# [Records to process]
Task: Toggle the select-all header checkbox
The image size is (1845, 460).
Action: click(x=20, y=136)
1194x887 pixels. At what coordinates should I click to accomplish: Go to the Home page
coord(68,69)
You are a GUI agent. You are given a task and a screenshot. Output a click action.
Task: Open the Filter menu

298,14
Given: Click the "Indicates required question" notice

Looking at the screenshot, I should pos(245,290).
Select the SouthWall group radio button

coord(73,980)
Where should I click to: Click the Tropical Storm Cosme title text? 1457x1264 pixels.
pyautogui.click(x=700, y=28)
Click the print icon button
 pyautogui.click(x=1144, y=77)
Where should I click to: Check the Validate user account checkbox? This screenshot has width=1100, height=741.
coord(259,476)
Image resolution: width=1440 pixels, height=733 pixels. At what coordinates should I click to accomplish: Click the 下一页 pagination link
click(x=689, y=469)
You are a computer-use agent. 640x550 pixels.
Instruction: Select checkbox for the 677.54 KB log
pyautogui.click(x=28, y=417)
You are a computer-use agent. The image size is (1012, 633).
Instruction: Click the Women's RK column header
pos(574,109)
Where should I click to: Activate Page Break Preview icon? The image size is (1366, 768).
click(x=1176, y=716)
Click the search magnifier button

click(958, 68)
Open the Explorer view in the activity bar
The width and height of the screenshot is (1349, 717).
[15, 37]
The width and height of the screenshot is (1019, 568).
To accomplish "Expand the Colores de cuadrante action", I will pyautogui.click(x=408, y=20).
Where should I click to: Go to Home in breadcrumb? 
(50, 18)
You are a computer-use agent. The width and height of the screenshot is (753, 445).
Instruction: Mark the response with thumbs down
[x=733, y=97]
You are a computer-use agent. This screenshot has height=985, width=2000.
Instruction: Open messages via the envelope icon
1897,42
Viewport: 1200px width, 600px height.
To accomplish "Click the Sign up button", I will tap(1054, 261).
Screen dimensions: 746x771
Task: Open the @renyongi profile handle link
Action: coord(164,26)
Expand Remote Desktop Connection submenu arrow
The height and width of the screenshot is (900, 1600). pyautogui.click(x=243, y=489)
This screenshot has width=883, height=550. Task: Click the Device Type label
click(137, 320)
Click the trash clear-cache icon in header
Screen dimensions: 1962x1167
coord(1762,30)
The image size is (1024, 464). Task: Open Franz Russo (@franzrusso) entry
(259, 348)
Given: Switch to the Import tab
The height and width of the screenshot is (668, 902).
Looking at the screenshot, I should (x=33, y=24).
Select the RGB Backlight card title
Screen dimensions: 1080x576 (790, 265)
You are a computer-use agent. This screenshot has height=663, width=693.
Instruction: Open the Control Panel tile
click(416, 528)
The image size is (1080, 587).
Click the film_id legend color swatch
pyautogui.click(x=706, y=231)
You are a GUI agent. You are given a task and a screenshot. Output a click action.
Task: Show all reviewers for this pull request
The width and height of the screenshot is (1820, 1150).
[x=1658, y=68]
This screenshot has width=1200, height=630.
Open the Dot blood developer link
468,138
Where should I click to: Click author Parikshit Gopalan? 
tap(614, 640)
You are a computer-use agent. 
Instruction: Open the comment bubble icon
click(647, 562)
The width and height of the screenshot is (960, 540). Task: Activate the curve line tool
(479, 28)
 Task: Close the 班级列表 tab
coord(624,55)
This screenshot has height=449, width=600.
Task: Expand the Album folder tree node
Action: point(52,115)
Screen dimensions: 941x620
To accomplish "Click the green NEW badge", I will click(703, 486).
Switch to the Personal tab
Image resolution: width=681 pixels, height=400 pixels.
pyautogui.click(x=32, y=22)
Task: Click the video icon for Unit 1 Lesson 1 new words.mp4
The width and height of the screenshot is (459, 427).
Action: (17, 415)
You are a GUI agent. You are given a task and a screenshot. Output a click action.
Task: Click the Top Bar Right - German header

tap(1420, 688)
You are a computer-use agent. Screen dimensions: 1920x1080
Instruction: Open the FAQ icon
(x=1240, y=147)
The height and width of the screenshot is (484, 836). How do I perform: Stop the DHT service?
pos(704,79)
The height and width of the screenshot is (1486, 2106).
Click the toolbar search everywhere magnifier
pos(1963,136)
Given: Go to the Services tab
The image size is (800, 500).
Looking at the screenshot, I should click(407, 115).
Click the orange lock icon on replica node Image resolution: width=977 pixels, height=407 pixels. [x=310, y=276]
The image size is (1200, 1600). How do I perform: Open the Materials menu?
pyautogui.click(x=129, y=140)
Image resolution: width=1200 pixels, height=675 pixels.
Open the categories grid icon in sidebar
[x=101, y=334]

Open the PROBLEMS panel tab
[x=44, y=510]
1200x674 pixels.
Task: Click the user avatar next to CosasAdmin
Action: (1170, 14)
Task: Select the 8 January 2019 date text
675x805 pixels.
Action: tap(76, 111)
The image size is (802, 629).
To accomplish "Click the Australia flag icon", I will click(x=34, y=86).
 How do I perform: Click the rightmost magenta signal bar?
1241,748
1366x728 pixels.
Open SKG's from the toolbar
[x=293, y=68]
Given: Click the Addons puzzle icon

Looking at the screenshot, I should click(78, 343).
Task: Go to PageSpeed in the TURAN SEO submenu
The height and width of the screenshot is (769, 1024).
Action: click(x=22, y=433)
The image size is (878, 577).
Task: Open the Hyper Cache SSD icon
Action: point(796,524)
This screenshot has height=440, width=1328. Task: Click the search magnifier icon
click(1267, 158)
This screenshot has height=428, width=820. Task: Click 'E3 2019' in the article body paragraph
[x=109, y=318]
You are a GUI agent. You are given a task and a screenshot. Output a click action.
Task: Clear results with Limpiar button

# [Short task]
Render every line of the listing above as a JSON list of strings, one string per line, leaving out blank lines.

# [Finished answer]
[
  "Task: Toggle the select-all header checkbox",
  "The image size is (1845, 460).",
  "Action: click(x=20, y=136)",
  "1194x887 pixels. At what coordinates should I click to accomplish: Go to the Home page",
  "coord(68,69)",
  "You are a GUI agent. You are given a task and a screenshot. Output a click action.",
  "Task: Open the Filter menu",
  "298,14",
  "Given: Click the \"Indicates required question\" notice",
  "Looking at the screenshot, I should pos(245,290).",
  "Select the SouthWall group radio button",
  "coord(73,980)",
  "Where should I click to: Click the Tropical Storm Cosme title text? 1457x1264 pixels.",
  "pyautogui.click(x=700, y=28)",
  "Click the print icon button",
  " pyautogui.click(x=1144, y=77)",
  "Where should I click to: Check the Validate user account checkbox? This screenshot has width=1100, height=741.",
  "coord(259,476)",
  "Image resolution: width=1440 pixels, height=733 pixels. At what coordinates should I click to accomplish: Click the 下一页 pagination link",
  "click(x=689, y=469)",
  "You are a computer-use agent. 640x550 pixels.",
  "Instruction: Select checkbox for the 677.54 KB log",
  "pyautogui.click(x=28, y=417)",
  "You are a computer-use agent. The image size is (1012, 633).",
  "Instruction: Click the Women's RK column header",
  "pos(574,109)",
  "Where should I click to: Activate Page Break Preview icon? The image size is (1366, 768).",
  "click(x=1176, y=716)",
  "Click the search magnifier button",
  "click(958, 68)",
  "Open the Explorer view in the activity bar",
  "The width and height of the screenshot is (1349, 717).",
  "[15, 37]",
  "The width and height of the screenshot is (1019, 568).",
  "To accomplish \"Expand the Colores de cuadrante action\", I will pyautogui.click(x=408, y=20).",
  "Where should I click to: Go to Home in breadcrumb? ",
  "(50, 18)",
  "You are a computer-use agent. The width and height of the screenshot is (753, 445).",
  "Instruction: Mark the response with thumbs down",
  "[x=733, y=97]",
  "You are a computer-use agent. This screenshot has height=985, width=2000.",
  "Instruction: Open messages via the envelope icon",
  "1897,42",
  "Viewport: 1200px width, 600px height.",
  "To accomplish \"Click the Sign up button\", I will tap(1054, 261).",
  "Screen dimensions: 746x771",
  "Task: Open the @renyongi profile handle link",
  "Action: coord(164,26)",
  "Expand Remote Desktop Connection submenu arrow",
  "The height and width of the screenshot is (900, 1600). pyautogui.click(x=243, y=489)",
  "This screenshot has width=883, height=550. Task: Click the Device Type label",
  "click(137, 320)",
  "Click the trash clear-cache icon in header",
  "Screen dimensions: 1962x1167",
  "coord(1762,30)",
  "The image size is (1024, 464). Task: Open Franz Russo (@franzrusso) entry",
  "(259, 348)",
  "Given: Switch to the Import tab",
  "The height and width of the screenshot is (668, 902).",
  "Looking at the screenshot, I should (x=33, y=24).",
  "Select the RGB Backlight card title",
  "Screen dimensions: 1080x576 (790, 265)",
  "You are a computer-use agent. This screenshot has height=663, width=693.",
  "Instruction: Open the Control Panel tile",
  "click(416, 528)",
  "The image size is (1080, 587).",
  "Click the film_id legend color swatch",
  "pyautogui.click(x=706, y=231)",
  "You are a GUI agent. You are given a task and a screenshot. Output a click action.",
  "Task: Show all reviewers for this pull request",
  "The width and height of the screenshot is (1820, 1150).",
  "[x=1658, y=68]",
  "This screenshot has width=1200, height=630.",
  "Open the Dot blood developer link",
  "468,138",
  "Where should I click to: Click author Parikshit Gopalan? ",
  "tap(614, 640)",
  "You are a computer-use agent. ",
  "Instruction: Open the comment bubble icon",
  "click(647, 562)",
  "The width and height of the screenshot is (960, 540). Task: Activate the curve line tool",
  "(479, 28)",
  " Task: Close the 班级列表 tab",
  "coord(624,55)",
  "This screenshot has height=449, width=600.",
  "Task: Expand the Album folder tree node",
  "Action: point(52,115)",
  "Screen dimensions: 941x620",
  "To accomplish \"Click the green NEW badge\", I will click(703, 486).",
  "Switch to the Personal tab",
  "Image resolution: width=681 pixels, height=400 pixels.",
  "pyautogui.click(x=32, y=22)",
  "Task: Click the video icon for Unit 1 Lesson 1 new words.mp4",
  "The width and height of the screenshot is (459, 427).",
  "Action: (17, 415)",
  "You are a GUI agent. You are given a task and a screenshot. Output a click action.",
  "Task: Click the Top Bar Right - German header",
  "tap(1420, 688)",
  "You are a computer-use agent. Screen dimensions: 1920x1080",
  "Instruction: Open the FAQ icon",
  "(x=1240, y=147)",
  "The height and width of the screenshot is (484, 836). How do I perform: Stop the DHT service?",
  "pos(704,79)",
  "The height and width of the screenshot is (1486, 2106).",
  "Click the toolbar search everywhere magnifier",
  "pos(1963,136)",
  "Given: Go to the Services tab",
  "The image size is (800, 500).",
  "Looking at the screenshot, I should click(407, 115).",
  "Click the orange lock icon on replica node Image resolution: width=977 pixels, height=407 pixels. [x=310, y=276]",
  "The image size is (1200, 1600). How do I perform: Open the Materials menu?",
  "pyautogui.click(x=129, y=140)",
  "Image resolution: width=1200 pixels, height=675 pixels.",
  "Open the categories grid icon in sidebar",
  "[x=101, y=334]",
  "Open the PROBLEMS panel tab",
  "[x=44, y=510]",
  "1200x674 pixels.",
  "Task: Click the user avatar next to CosasAdmin",
  "Action: (1170, 14)",
  "Task: Select the 8 January 2019 date text",
  "675x805 pixels.",
  "Action: tap(76, 111)",
  "The image size is (802, 629).",
  "To accomplish \"Click the Australia flag icon\", I will click(x=34, y=86).",
  " How do I perform: Click the rightmost magenta signal bar?",
  "1241,748",
  "1366x728 pixels.",
  "Open SKG's from the toolbar",
  "[x=293, y=68]",
  "Given: Click the Addons puzzle icon",
  "Looking at the screenshot, I should click(78, 343).",
  "Task: Go to PageSpeed in the TURAN SEO submenu",
  "The height and width of the screenshot is (769, 1024).",
  "Action: click(x=22, y=433)",
  "The image size is (878, 577).",
  "Task: Open the Hyper Cache SSD icon",
  "Action: point(796,524)",
  "This screenshot has height=440, width=1328. Task: Click the search magnifier icon",
  "click(1267, 158)",
  "This screenshot has height=428, width=820. Task: Click 'E3 2019' in the article body paragraph",
  "[x=109, y=318]",
  "You are a GUI agent. You are given a task and a screenshot. Output a click action.",
  "Task: Clear results with Limpiar button"
]